The sun is an ally for lovers of outdoor sports, but it can also be an enemy to health if certain recommendations are not considered. Sun and sport need to be combined safely to guarantee care is taken of the skin and to protect the body from potential burns and illnesses.
We discussed these issues with Dr Ana Molina, a renowned dermatologist and one of the best-known scientific communicators in Spain, who is also a professional with much influence on social networks and a regular contributor to radio and television programmes on health and wellbeing.
Dr Molina’s own favourite place for relaxing from work is Lanzarote, and she has provided us with valuable advice and best practices that we have gathered in this article, so you don’t have to stop practising your favourite sport while enjoying the spectacular landscapes of Lanzarote, but so you know everything you need to do so carefully, without putting the health of your skin at risk.

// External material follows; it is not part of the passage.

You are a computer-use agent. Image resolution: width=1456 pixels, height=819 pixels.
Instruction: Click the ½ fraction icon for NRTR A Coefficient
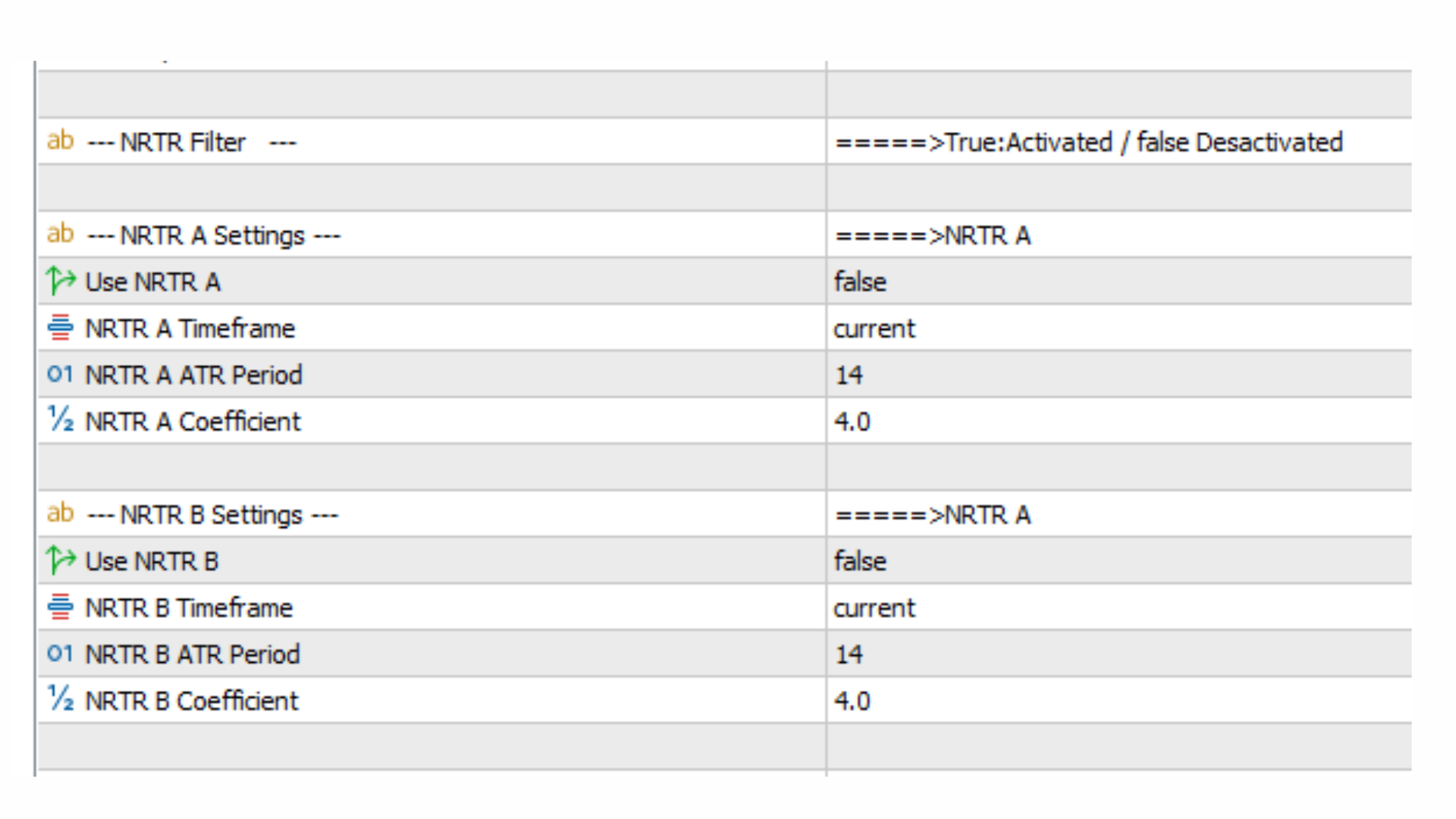click(59, 421)
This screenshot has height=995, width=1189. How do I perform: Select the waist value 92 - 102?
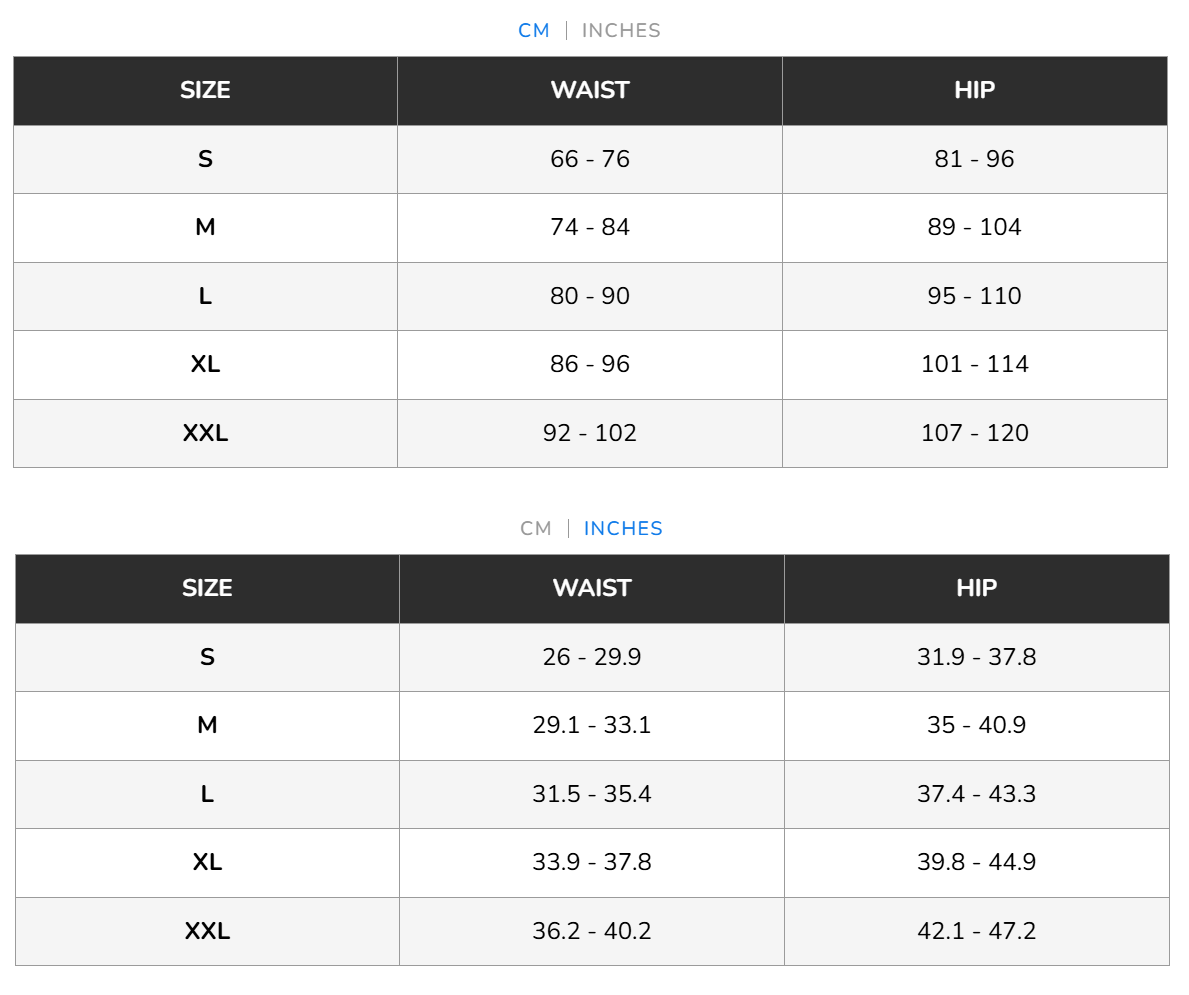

What is the best time for outdoor sport?
We’ve always been told to avoid doing sport at midday when the sun is at its most intense, but the doctor explains that, in dermatology, what is recommended is to pay more attention to the ultraviolet (UV) index, an indicator of the intensity of radiation from the sun on the earth’s surface and which is measured on a scale that starts at 0 and usually ends at 11.
This scale uses colours, like a traffic light, to make it easy to use, grouping the indexes according to the effects that sun exposure has on the skin and the possible risks of injury. An index level above 6 will show as red and indicates that it is necessary to protect skin and eyes from damage.
The doctor also reminds us that the amount of ambient light is not always related to the UV index and can be misleading. The latest generation of mobile phones and watches often provide real-time information on the UV index, so it is good practice to check them frequently.
What sunscreen should we use?
The use of photoprotectors, also known as sunscreen or sunblock, is the best solution so that you can enjoy the sun both in your moments of leisure and relaxation on one of the stunning beaches of Lanzarote, as well as during intense days of training in any of the many sports disciplines that can be practiced on the island 365 days a year.
In this case, it’s best to apply sunscreens in the form of sticks, which are much oilier and more paste-like, last better on the skin and are water resistant. She recommends using sunscreen lotions, because spray sunscreens involve wasting a lot of the product when applying them, especially if you do this outdoors.